## begin Given records
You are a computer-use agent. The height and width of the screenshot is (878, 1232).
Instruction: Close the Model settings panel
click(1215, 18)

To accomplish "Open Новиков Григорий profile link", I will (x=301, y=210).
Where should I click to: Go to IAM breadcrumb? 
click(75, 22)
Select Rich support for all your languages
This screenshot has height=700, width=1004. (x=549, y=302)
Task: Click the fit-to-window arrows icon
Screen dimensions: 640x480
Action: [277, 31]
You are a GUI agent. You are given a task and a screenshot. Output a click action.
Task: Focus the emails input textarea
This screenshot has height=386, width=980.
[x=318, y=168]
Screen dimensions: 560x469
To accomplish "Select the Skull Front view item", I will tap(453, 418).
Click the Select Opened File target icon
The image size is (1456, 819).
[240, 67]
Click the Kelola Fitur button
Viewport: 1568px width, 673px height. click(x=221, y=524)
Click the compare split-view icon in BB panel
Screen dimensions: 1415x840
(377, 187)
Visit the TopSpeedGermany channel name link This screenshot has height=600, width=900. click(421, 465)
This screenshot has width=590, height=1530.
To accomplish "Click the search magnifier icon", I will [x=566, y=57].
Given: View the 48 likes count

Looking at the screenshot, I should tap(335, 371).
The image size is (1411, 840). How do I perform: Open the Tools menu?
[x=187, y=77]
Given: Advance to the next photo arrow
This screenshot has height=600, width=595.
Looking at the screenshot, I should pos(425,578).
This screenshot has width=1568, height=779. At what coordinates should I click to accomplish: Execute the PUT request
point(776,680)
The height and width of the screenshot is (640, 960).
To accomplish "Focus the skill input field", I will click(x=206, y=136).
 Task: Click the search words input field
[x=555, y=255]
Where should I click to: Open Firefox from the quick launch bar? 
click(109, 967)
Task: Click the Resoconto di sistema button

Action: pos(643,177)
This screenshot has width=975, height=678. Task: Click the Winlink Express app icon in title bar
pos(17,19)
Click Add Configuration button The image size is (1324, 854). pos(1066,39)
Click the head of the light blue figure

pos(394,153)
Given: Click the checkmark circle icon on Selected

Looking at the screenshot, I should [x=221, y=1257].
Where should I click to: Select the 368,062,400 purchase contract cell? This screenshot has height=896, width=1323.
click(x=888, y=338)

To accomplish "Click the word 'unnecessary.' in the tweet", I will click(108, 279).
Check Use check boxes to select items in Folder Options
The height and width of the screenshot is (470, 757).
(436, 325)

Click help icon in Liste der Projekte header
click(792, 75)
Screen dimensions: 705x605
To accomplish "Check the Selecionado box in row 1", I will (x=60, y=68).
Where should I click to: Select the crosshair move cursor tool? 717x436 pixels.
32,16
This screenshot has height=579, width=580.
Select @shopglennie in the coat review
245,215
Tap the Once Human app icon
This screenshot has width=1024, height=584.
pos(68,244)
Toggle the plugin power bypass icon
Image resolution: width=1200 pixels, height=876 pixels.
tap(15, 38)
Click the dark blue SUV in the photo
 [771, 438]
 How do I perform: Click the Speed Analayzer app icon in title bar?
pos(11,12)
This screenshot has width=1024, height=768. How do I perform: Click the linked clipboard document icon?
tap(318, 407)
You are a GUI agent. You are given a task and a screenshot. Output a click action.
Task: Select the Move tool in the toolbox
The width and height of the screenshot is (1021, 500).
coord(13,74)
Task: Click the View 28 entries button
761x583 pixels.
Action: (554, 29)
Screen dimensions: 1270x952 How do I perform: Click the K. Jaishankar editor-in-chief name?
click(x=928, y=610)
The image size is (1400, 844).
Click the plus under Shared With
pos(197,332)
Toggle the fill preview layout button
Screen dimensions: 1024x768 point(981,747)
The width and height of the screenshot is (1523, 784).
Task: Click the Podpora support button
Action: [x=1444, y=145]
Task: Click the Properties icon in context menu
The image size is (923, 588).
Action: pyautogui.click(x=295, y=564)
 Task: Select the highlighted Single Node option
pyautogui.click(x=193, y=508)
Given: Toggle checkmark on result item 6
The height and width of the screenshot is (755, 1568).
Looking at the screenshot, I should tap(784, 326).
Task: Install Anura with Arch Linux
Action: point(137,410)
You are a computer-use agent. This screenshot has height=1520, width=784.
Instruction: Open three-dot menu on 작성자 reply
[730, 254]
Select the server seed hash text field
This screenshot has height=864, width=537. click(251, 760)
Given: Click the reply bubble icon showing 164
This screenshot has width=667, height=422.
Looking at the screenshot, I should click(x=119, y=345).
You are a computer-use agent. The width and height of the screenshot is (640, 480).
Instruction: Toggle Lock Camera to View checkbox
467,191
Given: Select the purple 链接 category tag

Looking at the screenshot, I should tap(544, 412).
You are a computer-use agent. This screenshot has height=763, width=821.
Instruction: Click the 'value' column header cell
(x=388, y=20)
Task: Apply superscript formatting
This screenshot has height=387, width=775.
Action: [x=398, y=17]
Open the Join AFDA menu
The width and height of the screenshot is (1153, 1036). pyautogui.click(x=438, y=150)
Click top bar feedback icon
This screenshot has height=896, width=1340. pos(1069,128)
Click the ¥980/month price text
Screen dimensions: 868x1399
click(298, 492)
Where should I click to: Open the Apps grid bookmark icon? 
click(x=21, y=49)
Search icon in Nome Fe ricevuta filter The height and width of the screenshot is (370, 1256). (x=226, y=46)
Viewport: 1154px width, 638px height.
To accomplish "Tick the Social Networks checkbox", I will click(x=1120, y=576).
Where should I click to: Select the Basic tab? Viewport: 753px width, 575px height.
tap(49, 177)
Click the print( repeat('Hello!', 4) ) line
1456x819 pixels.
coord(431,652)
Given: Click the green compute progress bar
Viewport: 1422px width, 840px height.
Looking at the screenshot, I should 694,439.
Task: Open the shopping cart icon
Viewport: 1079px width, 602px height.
## end Given records
Description of the task:
Print the entries word for word, beginning at the line that contains "has height=1520, width=784." and stopping after the line that contains "The width and height of the screenshot is (1153, 1036).".

Output for this task:
You are a computer-use agent. This screenshot has height=1520, width=784.
Instruction: Open three-dot menu on 작성자 reply
[730, 254]
Select the server seed hash text field
This screenshot has height=864, width=537. click(251, 760)
Given: Click the reply bubble icon showing 164
This screenshot has width=667, height=422.
Looking at the screenshot, I should click(x=119, y=345).
You are a computer-use agent. The width and height of the screenshot is (640, 480).
Instruction: Toggle Lock Camera to View checkbox
467,191
Given: Select the purple 链接 category tag

Looking at the screenshot, I should tap(544, 412).
You are a computer-use agent. This screenshot has height=763, width=821.
Instruction: Click the 'value' column header cell
(x=388, y=20)
Task: Apply superscript formatting
This screenshot has height=387, width=775.
Action: [x=398, y=17]
Open the Join AFDA menu
The width and height of the screenshot is (1153, 1036). pyautogui.click(x=438, y=150)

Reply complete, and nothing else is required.